Aging is inevitable. Your chronological or actual age, however, need not be equal to your biological age. Simply put, your chronological age is the actual number of years you have been living. On the other hand, your biological age is the physiological or functional age that considers various factors such as lifestyle, nutrition, health condition, and genetics in relation to your actual age.

A healthy individual can have a younger biological age compared to his or her actual age, while an unhealthy person can have an older biological age due to the gradual accumulation of damage in body cells and tissue, as well as decline in physical function ability.

The goal in pursuing longevity is not to arrest the process of aging but to be able to function optimally that is tantamount to a biological age that is younger than your actual age. A 65-year-old woman can possibly have a biological age of 21! Pursuing longevity must also be simultaneous with quality life. After all, living up to a hundred years old while bedridden and senile isn’t exactly the ideal life goal.

You don’t need to wait until retirement to begin taking care of yourself. You can pursue longevity now. Think of it as investing in your mind and body so that when you reach the advanced years, you will reap the rewards of your health investment.

Here is your recipe for longevity.

First and most important, quit smoking and don’t replace it with alternatives either. Tobacco and e-cigarette both contain harmful chemicals that speed up aging. Ever wonder why smokers look older than their actual age? It is because these over 4,000 chemicals destroy the skin’s building blocks, collagen, and elastin. They are responsible for keeping the skin supple, elastic, and young looking. Smoking also decreases oxygenation in the body, which damages the lungs, heart, brain, and basically the entire body. If you are struggling to quit smoking, it is best to seek the advice of a health professional.

Pursuing longevity must also be simultaneous with quality life. After all, living up to a hundred years old while bedridden and senile isn’t exactly the ideal life goal.

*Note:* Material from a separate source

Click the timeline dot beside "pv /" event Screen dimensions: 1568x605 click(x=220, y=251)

Secondly, have a regular physical activity that includes strength training, flexibility exercise, and cardio or aerobic exercise. We tend to lose muscle mass rapidly beyond 60 years of age. That is one of the reasons sedentary individuals are weak and prone to injuries like fractures during the advanced years. Weight bearing exercises promotes stronger bones and development of muscle mass. Think of this as putting money into your savings account. When you exercise, you are “depositing” muscle mass and bone mass in your body to ensure that you are healthy and strong. In addition, exercise will strengthen pelvic floor muscles. This will prevent urinary incontinence or involuntary urination, which may occur as we get older.

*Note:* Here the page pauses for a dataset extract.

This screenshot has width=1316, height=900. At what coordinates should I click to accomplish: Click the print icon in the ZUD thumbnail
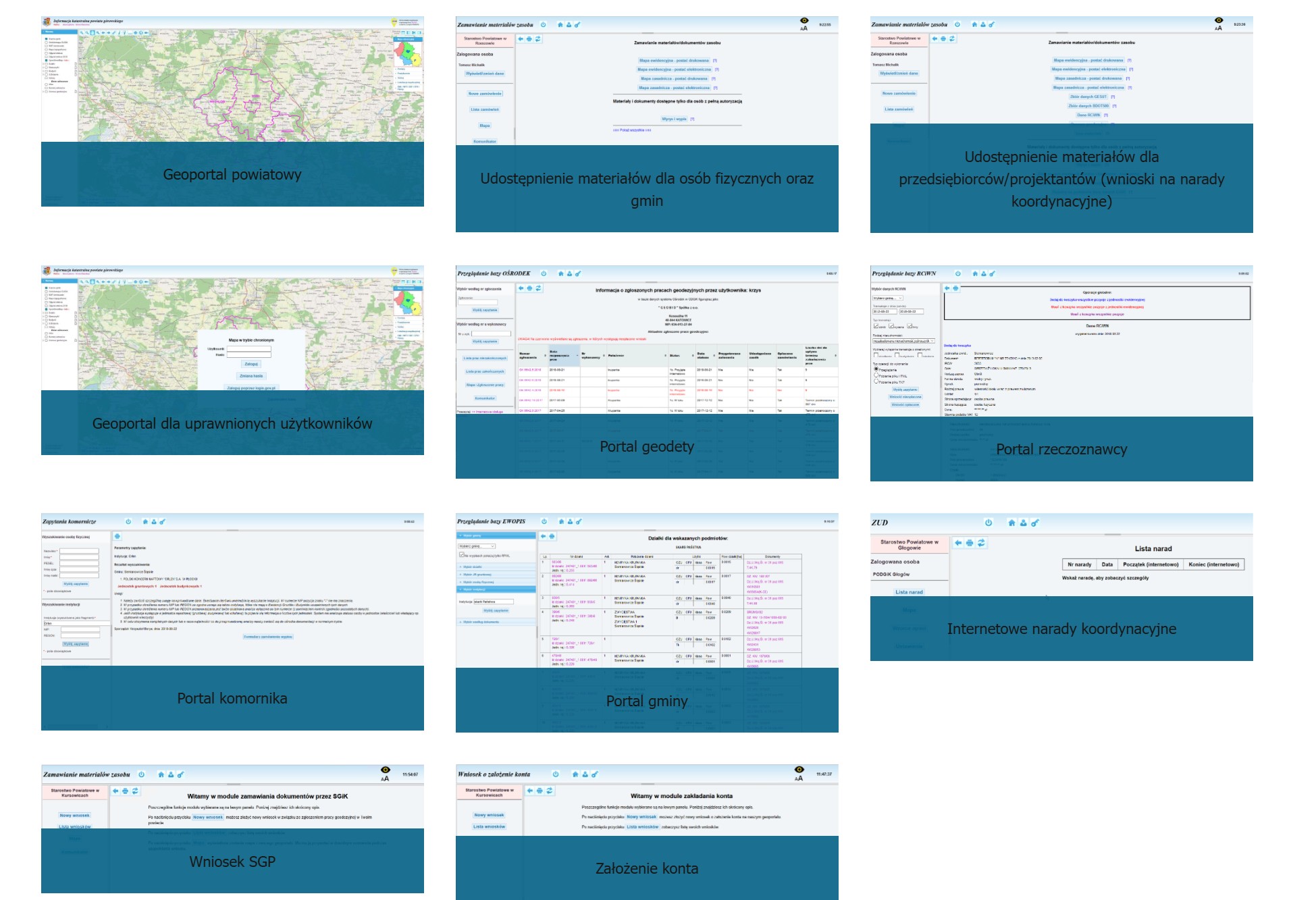point(970,543)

Thirdly, adapt a plant-based way of eating. That means majority of your food consumption must come from whole foods and plant sources. For meat lovers, you can still have fish, lean cuts of meat preferably white meat in smaller portions. Fresh fruits, vegetables, whole grains, legumes, nuts, and seeds provide phytochemicals or plant chemicals that are potent antioxidants. These phytochemicals decrease inflammation in the body that is related to aging. Antioxidants neutralize free radicals that damage cells leading to rapid aging.

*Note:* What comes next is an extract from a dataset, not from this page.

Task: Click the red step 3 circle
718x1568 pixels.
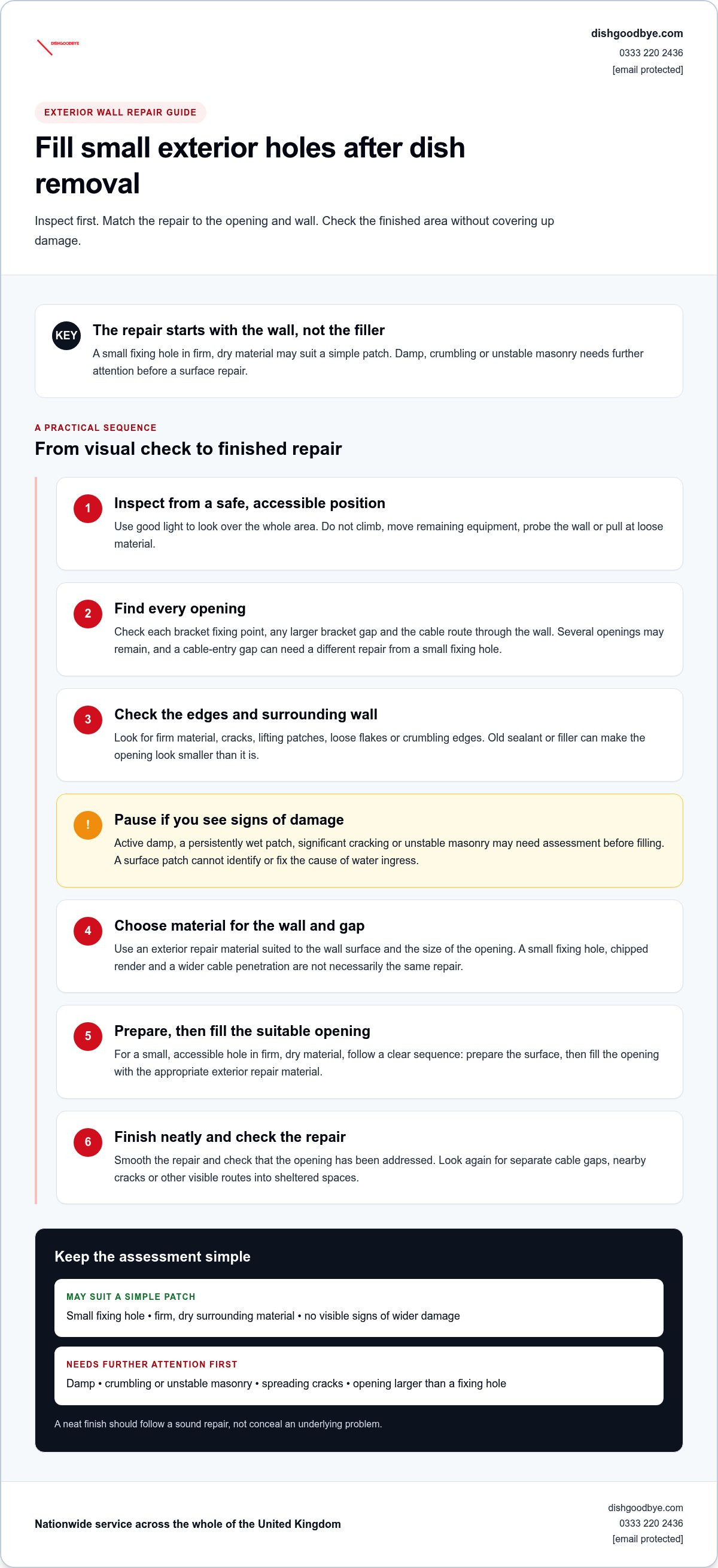Action: pyautogui.click(x=87, y=719)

Lastly, have a positive outlook in life and always have hope that things will get better. Depression is real in late adulthood. It is important to have a strong spiritual foundation and social support to help cope with changes in the later years. Begin to build meaningful relationships. Learn to channel negativity into something more positive and productive. Engage in activities that will enhance your mental, emotional, and spiritual wellbeing. Appreciate music and art. Take time to pray and meditate, read books, and engage in conversations. Most of all, never forget to laugh and live simply.

September celebrates the Healthy Aging Month. Let us remember to care for our elderly, as well as, prepare for a healthier advanced years in advance!